Of Vilnius: In which are discussed the Potato Bombs


This was the dinner your correspondent ate in Lithuania. They are "Zeppelins," which are meatballs wrapped in mashed potatoes and boiled, then slathered with butter sauce. It is a traditional food that people apparently eat on purpose.

The Baltic cuisine news did not improve over the weekend. The next morning we stopped at a blintz stand we had spotted the day before. The Lovely Katherine, paying no mind to the time of day (actually, many honest people were eating lunch by then), had a chocolate and banana blintz (or blynai in Lithuanian, I know but can't tell that it's different from a crêpe). I asked about the savory options and decided for the "spicy pork" filled option. Which looked delicious as the piled a little mountain of ground pork and beans on the pancake. Then they added an equal part of ketchup. Then they added an equal part of mayonnaise.

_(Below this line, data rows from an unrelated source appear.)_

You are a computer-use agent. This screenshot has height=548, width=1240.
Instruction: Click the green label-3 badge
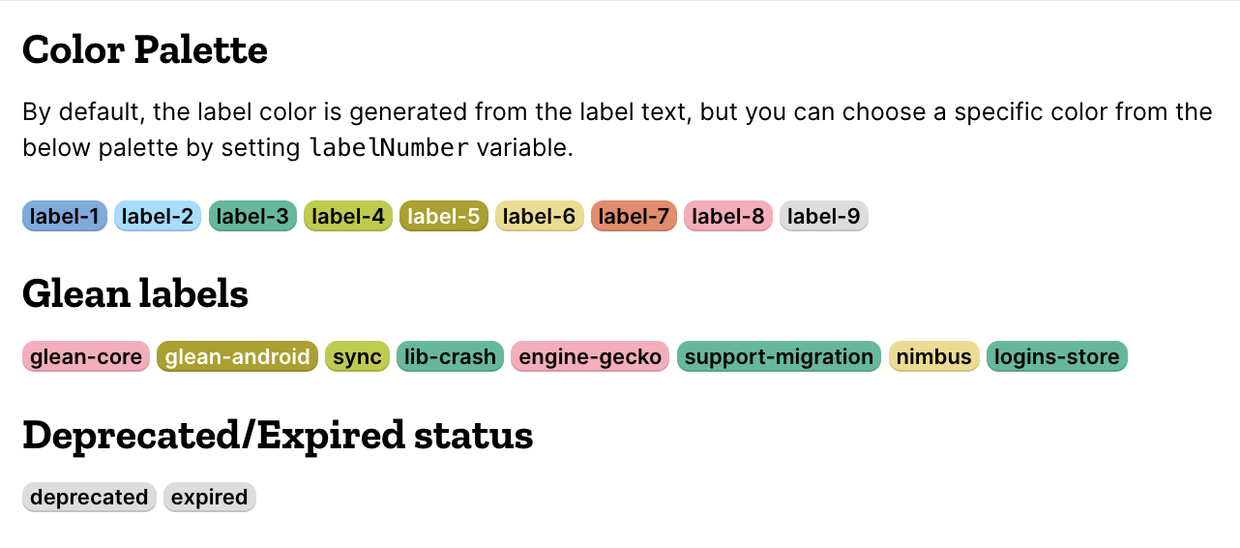point(252,216)
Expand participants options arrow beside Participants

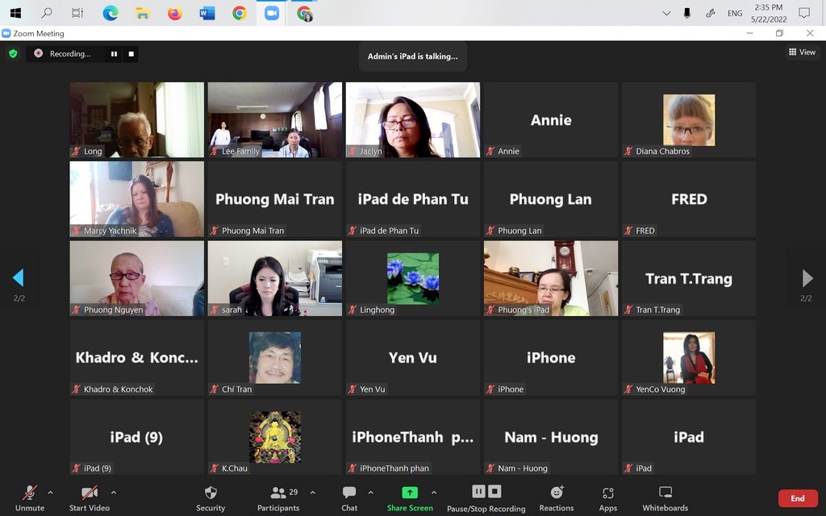313,493

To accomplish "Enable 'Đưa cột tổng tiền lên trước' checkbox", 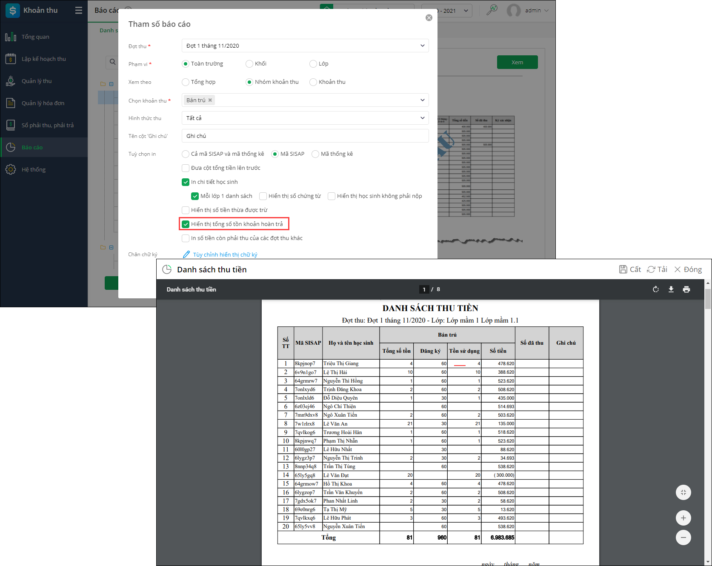I will coord(186,168).
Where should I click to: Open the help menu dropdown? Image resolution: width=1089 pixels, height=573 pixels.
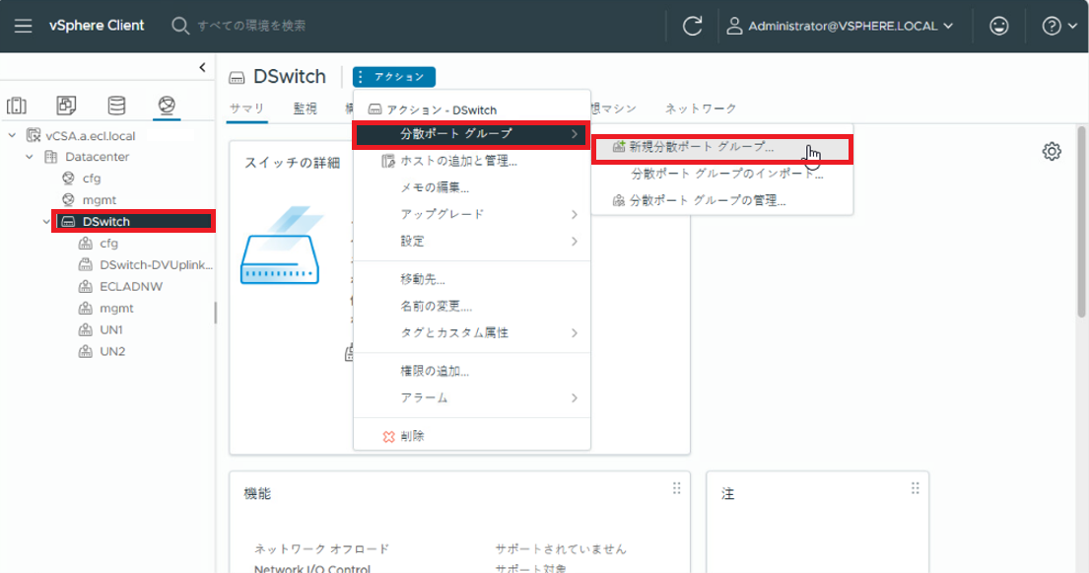click(x=1059, y=27)
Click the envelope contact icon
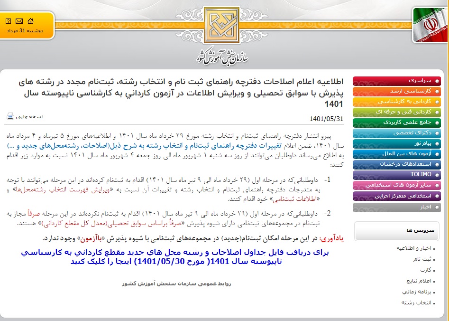Screen dimensions: 449x321 19,21
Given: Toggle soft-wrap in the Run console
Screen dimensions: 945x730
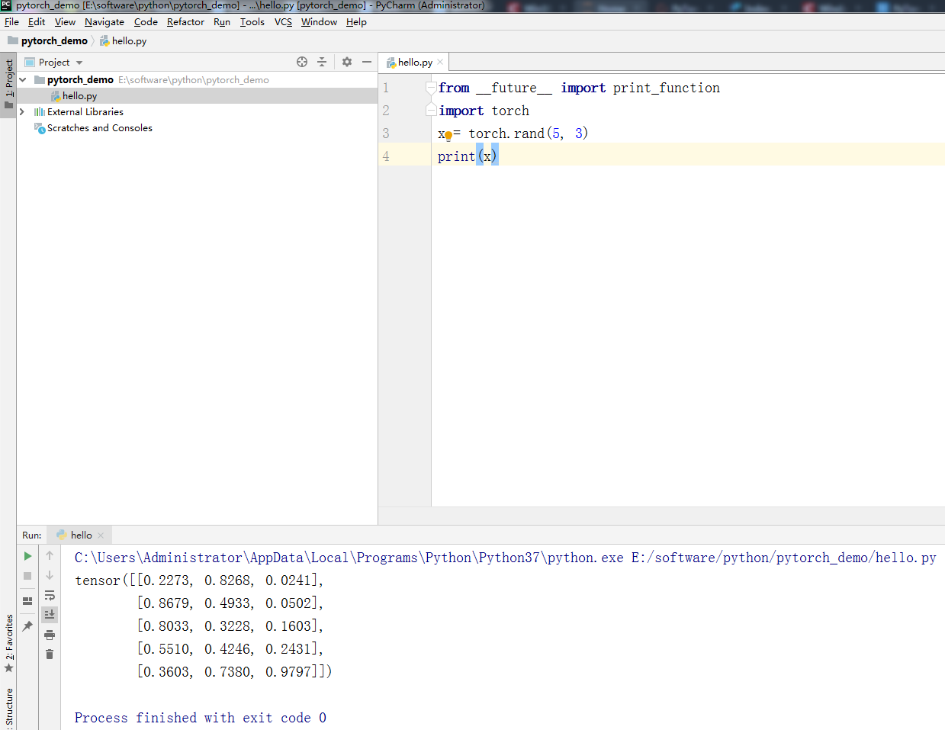Looking at the screenshot, I should tap(50, 595).
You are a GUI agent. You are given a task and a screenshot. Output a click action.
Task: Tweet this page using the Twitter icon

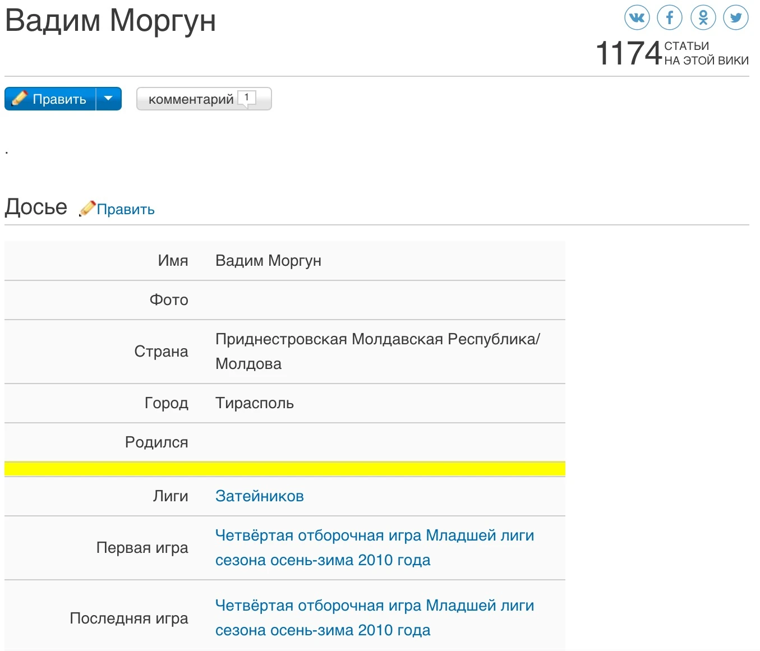[736, 17]
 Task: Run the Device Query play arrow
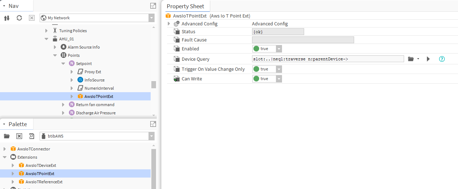[428, 59]
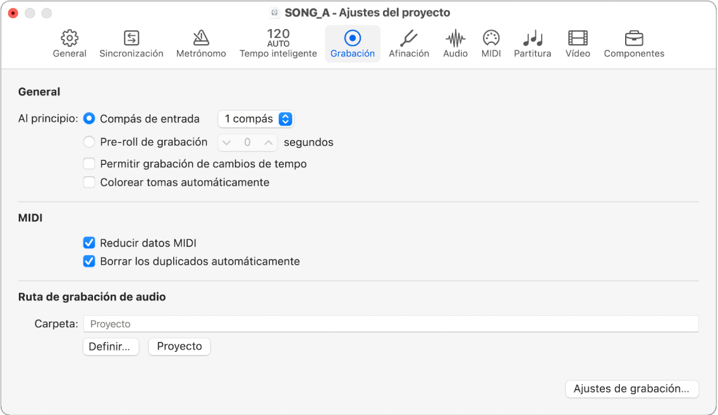Enable Colorear tomas automáticamente
This screenshot has width=718, height=415.
point(89,183)
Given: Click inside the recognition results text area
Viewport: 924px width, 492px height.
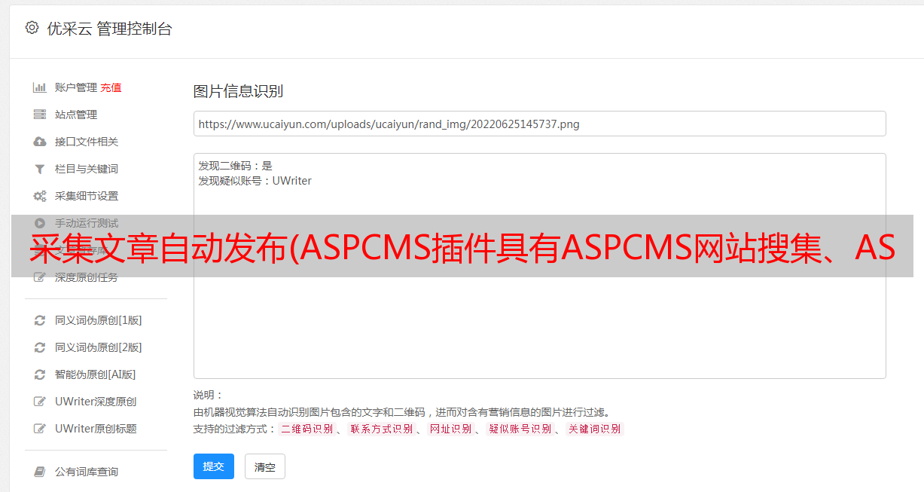Looking at the screenshot, I should click(539, 265).
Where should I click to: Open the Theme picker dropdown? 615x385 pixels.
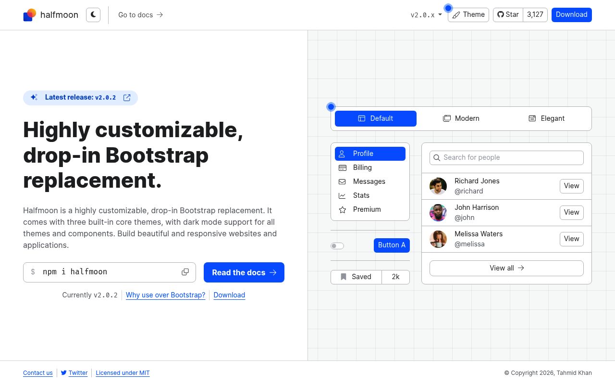[x=468, y=15]
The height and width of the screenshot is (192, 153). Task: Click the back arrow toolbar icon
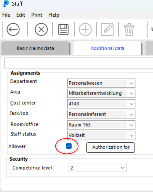pyautogui.click(x=13, y=29)
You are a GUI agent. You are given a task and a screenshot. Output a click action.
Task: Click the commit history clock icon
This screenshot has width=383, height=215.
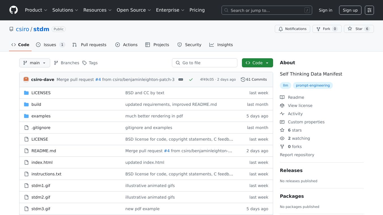pos(243,79)
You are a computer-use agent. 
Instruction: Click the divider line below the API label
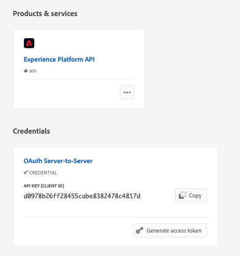coord(79,79)
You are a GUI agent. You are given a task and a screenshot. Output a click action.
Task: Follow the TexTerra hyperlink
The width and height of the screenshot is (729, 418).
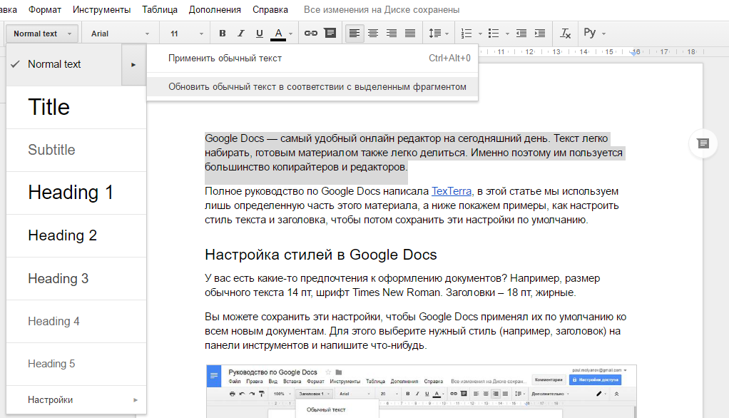click(x=452, y=191)
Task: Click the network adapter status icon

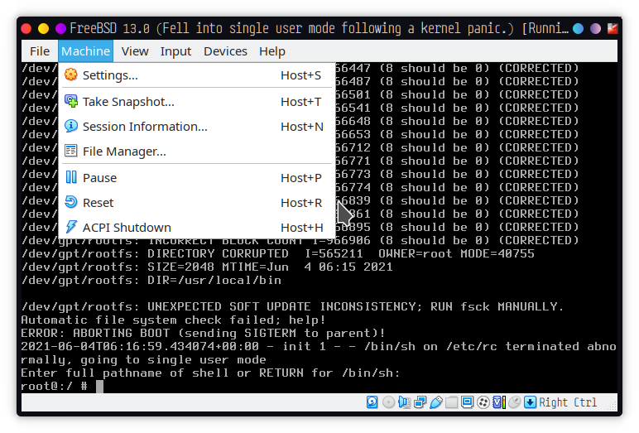Action: [420, 402]
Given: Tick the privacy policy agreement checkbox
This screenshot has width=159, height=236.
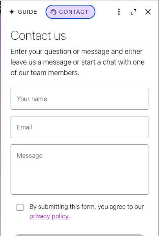Looking at the screenshot, I should [x=20, y=207].
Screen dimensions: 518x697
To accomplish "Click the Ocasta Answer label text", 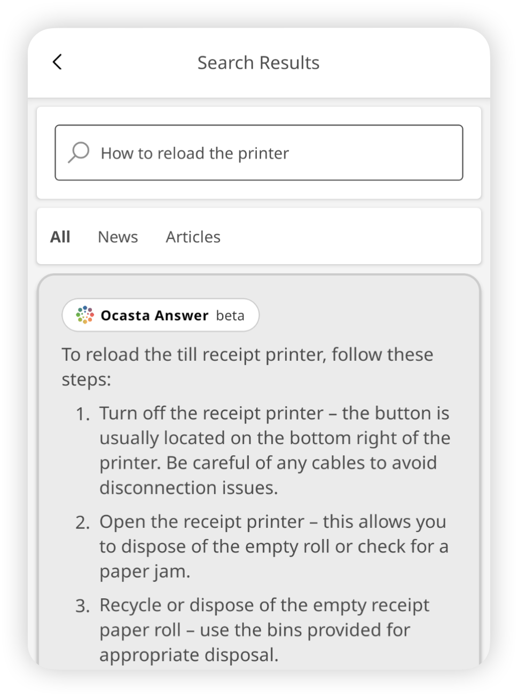I will [154, 315].

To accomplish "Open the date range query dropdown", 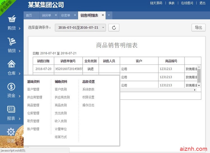I will [80, 27].
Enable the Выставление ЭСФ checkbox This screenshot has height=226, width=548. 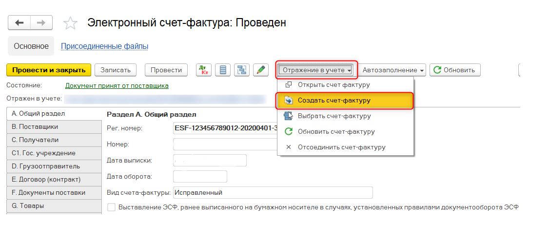click(111, 207)
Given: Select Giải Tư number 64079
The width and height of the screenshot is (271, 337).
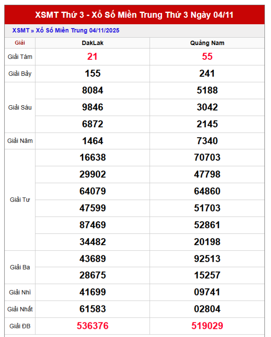Looking at the screenshot, I should 92,191.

As if this wasn't bad enough, on our way out of town, we spotted a restaurant promising doner kebab and burritos. We decided we had to roll the dice and try Lithuanian burritos. It wasn't all bad, other than that it was drenched in thousand island dressing and cooked in a panini grill thing. The rule, as always in the Baltics, is to imagine the food you want and then to imagine it with a pound of sour cream or mayo on top of it and decide if you still want it. This counts for salad.

There are a lot of very cool things about the Baltics, but when bidding on our next tour, your correspondents have pledged to take cuisine into account more seriously. How do you say "Zeppelin" in Thai?

4 comments:

Anonymous said...

ROTFLOL at your descriptions.

Ma

Kelsey said...

Haha! Ah, international food...

Matt said...

Indeed. I'm sure the Korean options are better, but the M*A*S*H-style metal tray presentation could use some work.

Kelsey said...

Yeah, the metal trays and cups always make the food feel even more like prison food. I should at least be happy that I don't have to wait in line for it - we teachers thankfully just walk to the front of the line. A little un-egalitarian, but this is Korea - I don't think that the word "egalitarian" is in their vocabulary.

By the way, I found your blog through a list of foreign service blogs. My boyfriend is a former FS-brat, I'm an expat, and I'm considering applying to the FS myself in a year or two, depending on how well I re-adapt to a non-traveling life.